An eyelash mirror and glitzy chandelier add a touch of whimsy in the dining room.
"The clients wanted to restore the architecture,” says architect David Jones of the renovation he designed for a 1913 Colonial Revival house in Chevy Chase, Maryland. “But they also had four younger kids and needed the home to work for their family’s needs.” Over the years, the house had suffered from hodgepodge additions, both cosmetic—such as the ironwork on the porches—and structural, such as a single story add-on to the back that housed the den and master bedroom. “I removed those,” says Jones, “and went back to the original 3,300-square-foot rectangular home, with two upper bedrooms.”
The master bathroom features a mosaic tile floor.

From this point on, the proper renovation began, taking the house to a fully functional 6,800 square feet, with five bedrooms and bathrooms upstairs, as well as a new family room, library and eat-in kitchen to complement the existing foyer, living and dining rooms on the ground floor.

Architect David Jones accentuated the home’s Craftsman influences with stucco, shingle and a slate roof.

“Because the home is in historic Chevy Chase, all outside changes had to be approved,” says Jones. “We actually improved the historic quality of the house by removing the inappropriate additions visible from the street.
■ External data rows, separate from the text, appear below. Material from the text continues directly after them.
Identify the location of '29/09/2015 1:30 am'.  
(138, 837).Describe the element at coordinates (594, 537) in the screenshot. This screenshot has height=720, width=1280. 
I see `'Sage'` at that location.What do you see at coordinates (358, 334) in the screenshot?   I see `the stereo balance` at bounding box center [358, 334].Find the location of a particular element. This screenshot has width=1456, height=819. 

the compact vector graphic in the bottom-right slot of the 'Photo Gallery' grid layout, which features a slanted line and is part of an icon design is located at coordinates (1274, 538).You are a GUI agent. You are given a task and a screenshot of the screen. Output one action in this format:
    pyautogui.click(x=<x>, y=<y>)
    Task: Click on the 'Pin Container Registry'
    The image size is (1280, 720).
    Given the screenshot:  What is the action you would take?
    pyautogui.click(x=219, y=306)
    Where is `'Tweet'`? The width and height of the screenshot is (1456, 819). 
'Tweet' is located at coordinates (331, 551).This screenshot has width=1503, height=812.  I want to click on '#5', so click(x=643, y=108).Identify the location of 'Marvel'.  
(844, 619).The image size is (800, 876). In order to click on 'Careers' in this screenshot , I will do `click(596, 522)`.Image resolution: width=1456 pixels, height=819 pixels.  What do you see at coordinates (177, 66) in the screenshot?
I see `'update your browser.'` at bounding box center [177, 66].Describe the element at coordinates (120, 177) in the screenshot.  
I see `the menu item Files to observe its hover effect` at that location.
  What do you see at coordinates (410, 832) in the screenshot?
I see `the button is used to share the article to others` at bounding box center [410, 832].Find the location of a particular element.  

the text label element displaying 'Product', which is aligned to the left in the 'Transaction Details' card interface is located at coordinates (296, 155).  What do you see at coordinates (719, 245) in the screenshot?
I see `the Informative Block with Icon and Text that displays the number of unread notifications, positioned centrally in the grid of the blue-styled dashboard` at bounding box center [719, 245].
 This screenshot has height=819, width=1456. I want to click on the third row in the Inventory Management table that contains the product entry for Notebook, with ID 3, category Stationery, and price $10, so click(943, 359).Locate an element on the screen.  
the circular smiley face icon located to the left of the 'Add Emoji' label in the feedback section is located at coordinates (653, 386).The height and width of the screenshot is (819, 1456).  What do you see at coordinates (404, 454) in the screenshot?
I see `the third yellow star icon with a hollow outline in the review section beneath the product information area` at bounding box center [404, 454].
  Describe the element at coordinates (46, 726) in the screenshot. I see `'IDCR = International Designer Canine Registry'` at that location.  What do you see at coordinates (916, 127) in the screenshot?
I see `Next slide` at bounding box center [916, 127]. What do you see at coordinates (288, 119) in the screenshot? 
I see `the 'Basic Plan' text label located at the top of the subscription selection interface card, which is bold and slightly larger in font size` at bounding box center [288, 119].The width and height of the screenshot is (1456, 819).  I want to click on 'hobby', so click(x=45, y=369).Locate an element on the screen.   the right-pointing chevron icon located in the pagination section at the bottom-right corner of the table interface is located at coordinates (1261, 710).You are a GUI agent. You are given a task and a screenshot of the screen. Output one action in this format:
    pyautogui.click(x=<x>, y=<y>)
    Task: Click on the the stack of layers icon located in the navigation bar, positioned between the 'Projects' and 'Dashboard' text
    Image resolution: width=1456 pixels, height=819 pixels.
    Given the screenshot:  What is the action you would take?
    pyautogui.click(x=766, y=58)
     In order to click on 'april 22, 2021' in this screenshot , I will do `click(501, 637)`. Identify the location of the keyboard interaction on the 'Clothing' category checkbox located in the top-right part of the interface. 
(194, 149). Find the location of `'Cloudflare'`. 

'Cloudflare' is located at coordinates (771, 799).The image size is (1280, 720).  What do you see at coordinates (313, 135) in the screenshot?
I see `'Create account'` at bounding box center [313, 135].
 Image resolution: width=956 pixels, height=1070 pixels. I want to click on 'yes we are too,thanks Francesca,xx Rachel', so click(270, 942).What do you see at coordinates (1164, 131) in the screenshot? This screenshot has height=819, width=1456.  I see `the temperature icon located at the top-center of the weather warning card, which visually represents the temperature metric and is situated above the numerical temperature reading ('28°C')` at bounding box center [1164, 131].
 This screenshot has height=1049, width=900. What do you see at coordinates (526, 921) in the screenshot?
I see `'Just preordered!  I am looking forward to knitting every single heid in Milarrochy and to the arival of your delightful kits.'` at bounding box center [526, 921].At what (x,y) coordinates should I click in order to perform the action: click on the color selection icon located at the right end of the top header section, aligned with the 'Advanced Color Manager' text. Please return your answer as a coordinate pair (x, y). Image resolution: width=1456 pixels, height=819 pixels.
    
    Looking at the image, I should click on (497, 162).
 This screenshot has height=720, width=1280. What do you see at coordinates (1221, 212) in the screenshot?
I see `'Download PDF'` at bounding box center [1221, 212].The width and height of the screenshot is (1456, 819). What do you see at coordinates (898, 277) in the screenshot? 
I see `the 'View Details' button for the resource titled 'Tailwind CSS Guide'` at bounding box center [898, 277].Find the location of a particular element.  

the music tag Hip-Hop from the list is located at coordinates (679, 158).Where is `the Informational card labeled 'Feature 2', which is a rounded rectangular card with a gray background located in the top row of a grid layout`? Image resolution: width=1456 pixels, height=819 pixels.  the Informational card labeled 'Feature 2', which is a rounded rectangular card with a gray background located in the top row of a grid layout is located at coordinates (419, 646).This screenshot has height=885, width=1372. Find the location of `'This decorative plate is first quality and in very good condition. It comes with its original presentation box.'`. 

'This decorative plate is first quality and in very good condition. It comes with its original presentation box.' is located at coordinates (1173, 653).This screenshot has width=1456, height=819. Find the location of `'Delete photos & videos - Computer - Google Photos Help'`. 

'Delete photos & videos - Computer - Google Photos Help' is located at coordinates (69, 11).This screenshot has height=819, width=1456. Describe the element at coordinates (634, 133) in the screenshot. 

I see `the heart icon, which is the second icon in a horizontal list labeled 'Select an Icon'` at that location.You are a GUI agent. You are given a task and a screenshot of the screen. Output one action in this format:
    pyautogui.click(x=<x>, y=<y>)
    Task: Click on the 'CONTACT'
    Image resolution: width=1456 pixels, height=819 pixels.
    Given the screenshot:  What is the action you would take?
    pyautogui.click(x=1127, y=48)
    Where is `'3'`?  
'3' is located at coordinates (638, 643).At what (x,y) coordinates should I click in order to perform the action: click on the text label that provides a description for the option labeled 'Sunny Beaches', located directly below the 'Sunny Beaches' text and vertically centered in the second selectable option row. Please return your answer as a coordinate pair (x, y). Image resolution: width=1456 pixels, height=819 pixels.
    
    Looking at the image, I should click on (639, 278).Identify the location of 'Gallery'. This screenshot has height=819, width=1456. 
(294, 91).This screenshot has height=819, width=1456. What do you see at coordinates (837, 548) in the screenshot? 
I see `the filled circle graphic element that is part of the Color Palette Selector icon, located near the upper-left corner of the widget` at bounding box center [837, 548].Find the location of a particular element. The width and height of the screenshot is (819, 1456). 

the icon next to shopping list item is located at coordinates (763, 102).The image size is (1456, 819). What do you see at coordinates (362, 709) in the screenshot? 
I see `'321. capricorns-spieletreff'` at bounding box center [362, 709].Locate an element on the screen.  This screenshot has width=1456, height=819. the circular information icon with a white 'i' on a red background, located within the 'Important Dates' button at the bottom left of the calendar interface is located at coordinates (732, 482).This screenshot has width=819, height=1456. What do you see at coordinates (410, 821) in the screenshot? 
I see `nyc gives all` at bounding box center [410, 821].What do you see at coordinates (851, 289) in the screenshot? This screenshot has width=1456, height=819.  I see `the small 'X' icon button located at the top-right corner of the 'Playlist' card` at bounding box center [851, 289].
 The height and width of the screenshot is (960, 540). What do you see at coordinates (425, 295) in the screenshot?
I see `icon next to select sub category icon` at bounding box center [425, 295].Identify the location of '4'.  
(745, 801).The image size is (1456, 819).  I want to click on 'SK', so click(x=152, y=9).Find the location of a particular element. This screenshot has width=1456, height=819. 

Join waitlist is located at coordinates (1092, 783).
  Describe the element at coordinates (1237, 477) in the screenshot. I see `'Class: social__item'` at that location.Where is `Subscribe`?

We also used the same materials and worked in a similar style to the original structure, from the stucco first floor to the painted-shingle second story to the low-pitched slate roof.” Inside, Jones added baseboards and crown moldings throughout the home for visual continuity.

Once the basic bones were in place, the homeowners turned to Washington, DC, interior designer David Mitchell to develop the architectural details and orchestrate the décor. “The house became a real mix, with a conservative exterior and an inventive interior,” says Jones.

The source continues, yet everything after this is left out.